Later on in life, maybe some 12-13 years back, I discovered the joy in “retelling known stories” – since everyone knows the story you can be far more expressive in how you tell it. Still, however, just “re-creation” (not recreation) never really fascinated me. Most of the point of doing things is to do them your way, I’ve believed (and nowadays, if you think of it, most re-creating can be outsourced to a generative AI).
And the this weekend that changed. On Saturday, I made the long-pending trip to Blossom (helped that daughter had a birthday party to attend nearby), and among other things, I bought Edward Tufte’s classic “The Visual Display of Quantitative Information“. I had read a pirated PDF of this a decade ago (when I was starting out in “data science”), but always wanted the “real thing”.
And this physical copy, designed by Tufte himself, is an absolute joy to read. And I’m paying more attention to the (really beautiful) graphics. So, when I came across this chart of New York weather, I knew I had to recreate it.
A few months earlier, I had dowloaded the dataset for Bangalore’s hourly temperature and rainfall since 1981 (i.e. a bit longer than my own life). This dataset ended in November 2022, but I wasn’t concerned. Basically, this is such a large and complex dataset that so far I had been unable to come up with an easy way to visualise it. So, when I saw this thing from Tufte, recreating would be a good idea.

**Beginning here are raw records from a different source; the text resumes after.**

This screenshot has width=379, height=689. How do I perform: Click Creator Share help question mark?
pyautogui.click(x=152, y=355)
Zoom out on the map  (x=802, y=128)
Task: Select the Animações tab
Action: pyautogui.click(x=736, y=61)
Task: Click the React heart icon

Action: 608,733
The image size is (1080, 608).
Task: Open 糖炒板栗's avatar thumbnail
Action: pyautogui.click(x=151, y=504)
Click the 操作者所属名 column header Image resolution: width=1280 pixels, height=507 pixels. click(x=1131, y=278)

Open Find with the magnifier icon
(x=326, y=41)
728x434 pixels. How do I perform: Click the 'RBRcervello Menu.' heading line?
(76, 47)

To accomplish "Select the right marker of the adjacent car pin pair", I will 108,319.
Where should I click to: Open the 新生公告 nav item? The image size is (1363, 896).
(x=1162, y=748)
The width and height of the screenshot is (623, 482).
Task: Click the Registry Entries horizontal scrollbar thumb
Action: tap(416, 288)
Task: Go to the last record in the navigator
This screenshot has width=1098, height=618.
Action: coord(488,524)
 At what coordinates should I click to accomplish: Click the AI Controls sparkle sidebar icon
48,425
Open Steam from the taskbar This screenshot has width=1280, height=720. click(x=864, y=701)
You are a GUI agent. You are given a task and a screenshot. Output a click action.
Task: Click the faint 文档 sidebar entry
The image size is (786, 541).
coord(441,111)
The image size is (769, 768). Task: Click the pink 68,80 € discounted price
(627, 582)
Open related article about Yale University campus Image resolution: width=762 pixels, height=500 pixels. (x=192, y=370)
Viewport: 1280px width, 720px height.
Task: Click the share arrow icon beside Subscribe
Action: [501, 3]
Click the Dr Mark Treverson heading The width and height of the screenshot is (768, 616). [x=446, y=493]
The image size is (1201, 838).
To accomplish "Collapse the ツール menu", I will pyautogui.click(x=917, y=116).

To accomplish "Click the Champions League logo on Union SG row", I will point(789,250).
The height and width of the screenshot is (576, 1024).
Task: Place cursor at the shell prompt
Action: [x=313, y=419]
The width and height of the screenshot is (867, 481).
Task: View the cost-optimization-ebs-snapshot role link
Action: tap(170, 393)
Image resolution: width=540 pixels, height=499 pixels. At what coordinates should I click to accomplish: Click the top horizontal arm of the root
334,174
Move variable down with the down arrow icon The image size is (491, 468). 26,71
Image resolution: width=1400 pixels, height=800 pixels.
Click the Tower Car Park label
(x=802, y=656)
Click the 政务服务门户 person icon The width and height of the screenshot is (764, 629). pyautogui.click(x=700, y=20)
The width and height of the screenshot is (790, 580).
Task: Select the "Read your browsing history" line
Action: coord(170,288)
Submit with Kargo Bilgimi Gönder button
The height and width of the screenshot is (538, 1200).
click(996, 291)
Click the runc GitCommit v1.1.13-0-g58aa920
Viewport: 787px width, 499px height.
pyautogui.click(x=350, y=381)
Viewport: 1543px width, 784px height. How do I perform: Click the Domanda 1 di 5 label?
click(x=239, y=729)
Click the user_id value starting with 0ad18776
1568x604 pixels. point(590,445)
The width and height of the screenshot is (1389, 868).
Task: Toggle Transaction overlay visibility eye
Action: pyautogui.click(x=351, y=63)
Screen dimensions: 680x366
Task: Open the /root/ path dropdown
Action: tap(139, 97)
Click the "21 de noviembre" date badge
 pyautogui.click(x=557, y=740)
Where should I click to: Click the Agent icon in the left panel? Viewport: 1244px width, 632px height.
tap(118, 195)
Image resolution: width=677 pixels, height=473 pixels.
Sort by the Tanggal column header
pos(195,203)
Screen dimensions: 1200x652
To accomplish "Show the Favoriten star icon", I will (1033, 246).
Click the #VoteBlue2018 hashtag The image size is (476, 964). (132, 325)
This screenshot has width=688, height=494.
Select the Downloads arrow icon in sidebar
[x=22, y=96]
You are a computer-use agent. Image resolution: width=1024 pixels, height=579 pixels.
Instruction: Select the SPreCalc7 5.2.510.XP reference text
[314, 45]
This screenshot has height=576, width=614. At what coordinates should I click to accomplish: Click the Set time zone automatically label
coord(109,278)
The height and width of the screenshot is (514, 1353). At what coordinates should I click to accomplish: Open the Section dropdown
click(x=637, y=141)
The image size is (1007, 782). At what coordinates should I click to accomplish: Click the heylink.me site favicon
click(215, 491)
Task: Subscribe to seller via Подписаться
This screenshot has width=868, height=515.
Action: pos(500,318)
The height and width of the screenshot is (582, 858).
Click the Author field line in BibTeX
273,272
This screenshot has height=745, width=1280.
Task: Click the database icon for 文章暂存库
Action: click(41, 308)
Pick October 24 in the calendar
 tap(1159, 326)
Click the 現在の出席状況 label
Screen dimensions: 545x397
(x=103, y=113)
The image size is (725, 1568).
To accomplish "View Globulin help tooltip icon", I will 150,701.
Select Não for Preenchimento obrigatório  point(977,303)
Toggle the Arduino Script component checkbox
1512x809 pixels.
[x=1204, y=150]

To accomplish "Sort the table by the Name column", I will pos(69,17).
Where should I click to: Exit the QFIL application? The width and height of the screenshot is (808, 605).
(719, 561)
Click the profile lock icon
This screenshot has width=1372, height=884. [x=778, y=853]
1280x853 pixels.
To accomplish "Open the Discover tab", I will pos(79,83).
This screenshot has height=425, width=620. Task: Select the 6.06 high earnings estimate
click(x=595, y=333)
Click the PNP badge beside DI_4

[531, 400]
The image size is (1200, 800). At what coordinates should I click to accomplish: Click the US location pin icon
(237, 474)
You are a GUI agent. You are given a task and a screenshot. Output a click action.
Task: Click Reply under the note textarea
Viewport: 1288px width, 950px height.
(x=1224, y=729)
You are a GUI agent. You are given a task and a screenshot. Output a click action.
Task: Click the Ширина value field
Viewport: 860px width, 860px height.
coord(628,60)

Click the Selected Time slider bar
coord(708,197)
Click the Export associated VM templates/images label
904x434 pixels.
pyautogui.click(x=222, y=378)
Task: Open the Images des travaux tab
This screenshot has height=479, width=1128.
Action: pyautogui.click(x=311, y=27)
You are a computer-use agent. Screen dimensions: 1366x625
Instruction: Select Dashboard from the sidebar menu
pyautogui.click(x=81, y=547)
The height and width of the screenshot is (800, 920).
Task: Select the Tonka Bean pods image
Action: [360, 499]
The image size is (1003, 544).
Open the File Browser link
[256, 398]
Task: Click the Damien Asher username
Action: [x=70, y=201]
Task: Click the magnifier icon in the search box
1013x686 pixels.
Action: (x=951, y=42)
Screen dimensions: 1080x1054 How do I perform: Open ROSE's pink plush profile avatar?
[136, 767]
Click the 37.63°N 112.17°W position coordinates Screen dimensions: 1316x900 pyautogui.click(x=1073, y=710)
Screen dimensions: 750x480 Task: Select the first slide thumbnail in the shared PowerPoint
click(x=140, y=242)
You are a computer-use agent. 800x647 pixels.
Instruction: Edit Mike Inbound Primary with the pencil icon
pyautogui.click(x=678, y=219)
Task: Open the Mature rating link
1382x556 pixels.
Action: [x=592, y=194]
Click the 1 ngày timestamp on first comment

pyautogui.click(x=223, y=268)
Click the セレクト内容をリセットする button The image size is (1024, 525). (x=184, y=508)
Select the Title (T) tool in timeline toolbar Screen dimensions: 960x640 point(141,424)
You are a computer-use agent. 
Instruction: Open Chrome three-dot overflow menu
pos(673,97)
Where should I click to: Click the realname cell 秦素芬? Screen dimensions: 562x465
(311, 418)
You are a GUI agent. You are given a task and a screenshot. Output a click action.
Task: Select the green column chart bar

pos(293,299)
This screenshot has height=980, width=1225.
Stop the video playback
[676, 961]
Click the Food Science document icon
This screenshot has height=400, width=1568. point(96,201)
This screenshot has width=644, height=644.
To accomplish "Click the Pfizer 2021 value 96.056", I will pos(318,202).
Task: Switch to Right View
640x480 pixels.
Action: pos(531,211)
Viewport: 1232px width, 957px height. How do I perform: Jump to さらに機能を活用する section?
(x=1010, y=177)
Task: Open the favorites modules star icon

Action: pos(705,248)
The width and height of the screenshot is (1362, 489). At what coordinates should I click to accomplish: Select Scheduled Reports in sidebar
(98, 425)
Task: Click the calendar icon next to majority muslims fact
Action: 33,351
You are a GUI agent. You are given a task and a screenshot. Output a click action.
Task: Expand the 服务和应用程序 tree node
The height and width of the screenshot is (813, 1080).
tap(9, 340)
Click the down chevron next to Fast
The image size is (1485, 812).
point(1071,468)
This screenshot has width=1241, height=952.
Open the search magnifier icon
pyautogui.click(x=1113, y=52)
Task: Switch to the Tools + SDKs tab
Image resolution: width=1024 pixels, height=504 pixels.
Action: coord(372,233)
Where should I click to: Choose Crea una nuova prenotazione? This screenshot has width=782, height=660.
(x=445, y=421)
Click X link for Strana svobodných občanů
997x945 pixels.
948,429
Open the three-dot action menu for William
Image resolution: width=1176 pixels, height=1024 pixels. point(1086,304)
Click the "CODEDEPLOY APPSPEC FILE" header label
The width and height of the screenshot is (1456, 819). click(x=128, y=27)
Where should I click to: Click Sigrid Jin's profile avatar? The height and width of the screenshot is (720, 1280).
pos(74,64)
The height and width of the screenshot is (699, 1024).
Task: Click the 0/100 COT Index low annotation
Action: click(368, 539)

I spent about an hour and half yesterday doing this. I’ve ignored the colour schemes and other “aesthetic” stuff (just realised I’ve not included the right axis in my re-creation). But I do think I’ve got something fairly good.
2022 was an unusual weather year for Bangalore and it shows in this graph. May wasn’t as hot as usual, and there were some rather cold days. Bangalore recorded its coldest October and November days since the 90s (though as this graph shows, not a record by any means). It was overall a really wet year, constantly raining from May to November. The graph shows all of it.
Also if you look at the “noraml pattern” and the records, you see Bangalore’s unusual climate (yes, I do mean “climate” and not “weather” here). Thanks to the monsoons (and pre-monsoons), April is the hottest month. Summer, this year, has already started – in the afternoons it is impossible to go out now. The minimum temperatures are remarkably consistent through the year (so except early in the mornings, you pretty much NEVER need a sweater here – at least I haven’t after I moved back from London).
There is so much more I can do. I’m glad to have come across a template to analyse the data using. Whenever I get the enthu (you know what this website is called) I’ll upload my code to produce this graph onto github or something. And when I get more enthu, I’ll make it aesthetically similar to Tufte’s graph (and include December 2022 data as well).